Why age may not mean sage

9th May 2003 at 01:00
THE mantra of lifelong learning is failing to inspire older people, according to a survey into adults' participation in education.

The older people are, the less likely they are to sign up for a Government-recognised course, says the National Institute of Adult Continuing Education.

The institute, which advises ministers on post-19 education, has been calling on the Department for Education and Skills to protect courses which fall outside the Government's targets for basic skills and vocational training, fearing they will be squeezed out under current funding arrangements.

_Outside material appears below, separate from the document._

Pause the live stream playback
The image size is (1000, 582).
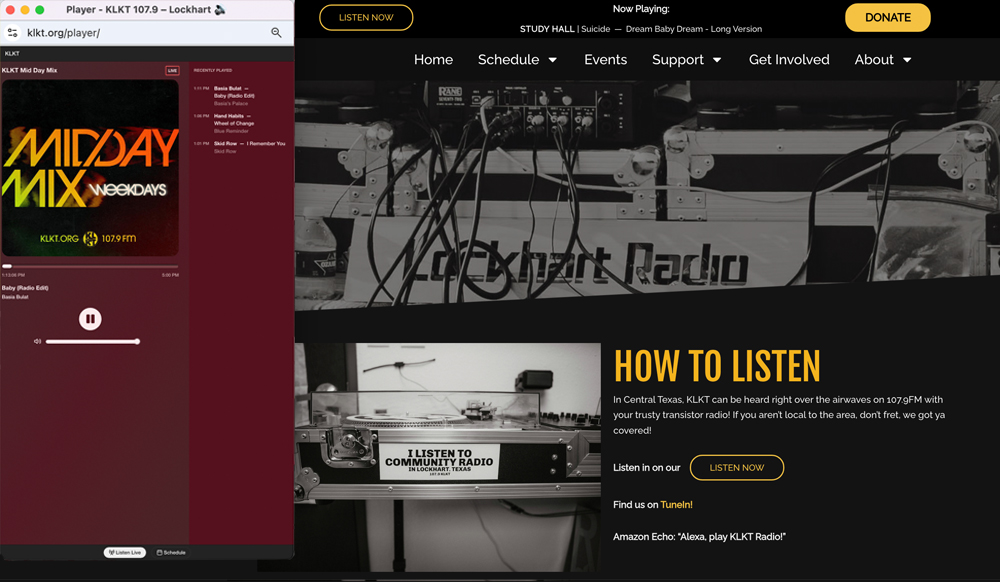(90, 319)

The survey will add weight to the argument that adults, especially those above retirement age, are finding little to suit their needs in the current climate.

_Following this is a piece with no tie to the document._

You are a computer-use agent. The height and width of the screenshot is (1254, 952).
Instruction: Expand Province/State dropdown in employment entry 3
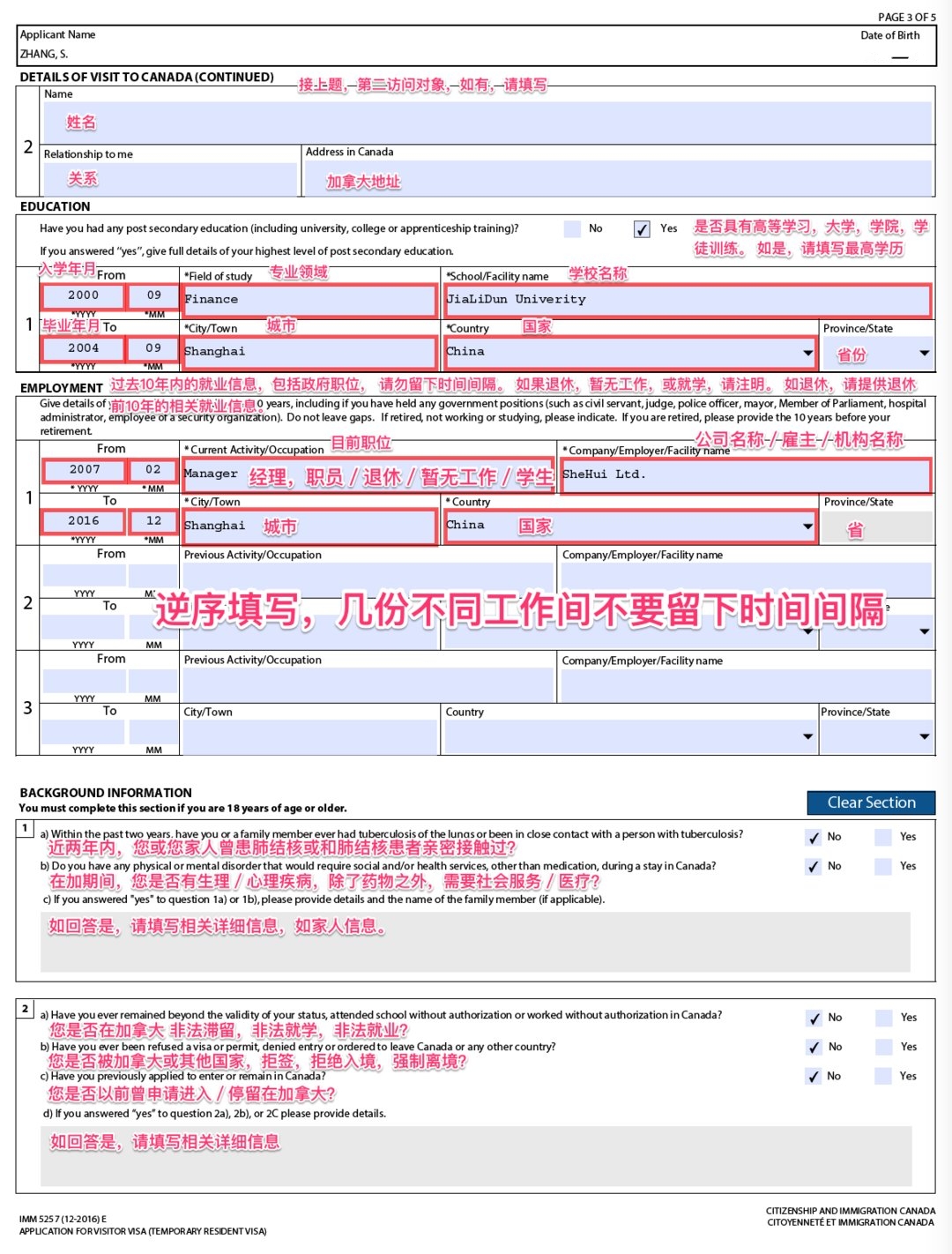pos(923,735)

The research shows an overall decline in the number of students over the age of 19, and the drop is particularly dramatic among the over-65s.

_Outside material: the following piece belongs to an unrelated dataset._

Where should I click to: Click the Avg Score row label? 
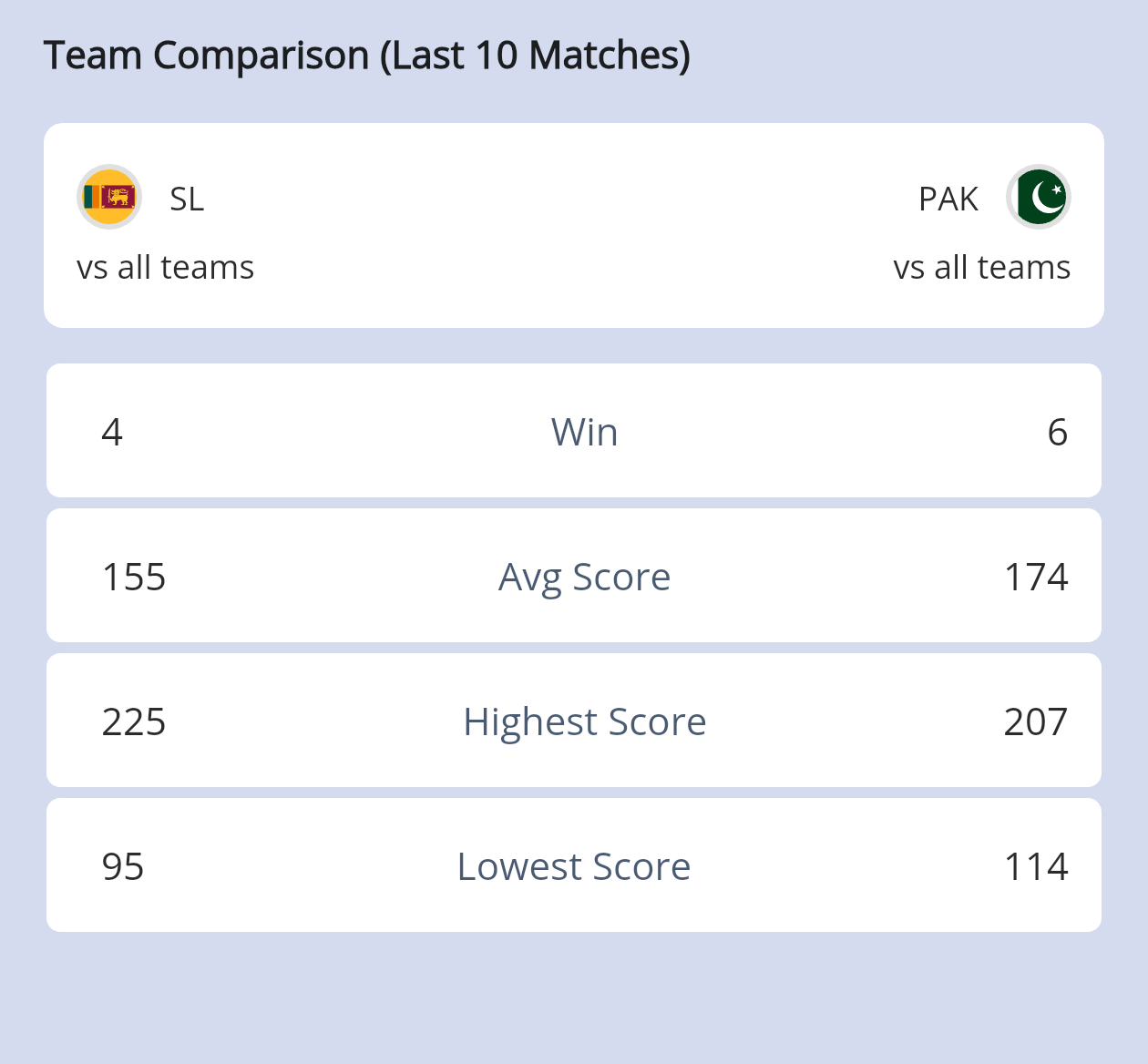584,577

More than half of people over 65 say they have not participated in education since leaving school.

Only 17 per cent of people aged 65-74 have any recent experience as "learners", says NIACE, compared with 20 per cent last year. The figure is 8 per cent for people over 75, compared with 10 per cent last year.

In contrast, 80 per cent of 17 to 19-year-olds and 61 per cent of 20 to 24-year-olds are current or recent learners.

The survey also found that people's intentions towards learning also differ dramatically with age.

The report says: "Seventy-three per cent of 17 to 19-year-olds say that they are likely to take up learning in the next three years, compared with only 41 per cent of those aged 45 to 54. For adults aged 55 and over, the drop in future intentions to learn is even more severe."

NIACE has met Ivan Lewis, the adult skills minister, to point out its concern over courses which fall outside Government targets.

Alan Tuckett, director of NIACE, says he believes Mr Lewis is committed to learning "for its own sake".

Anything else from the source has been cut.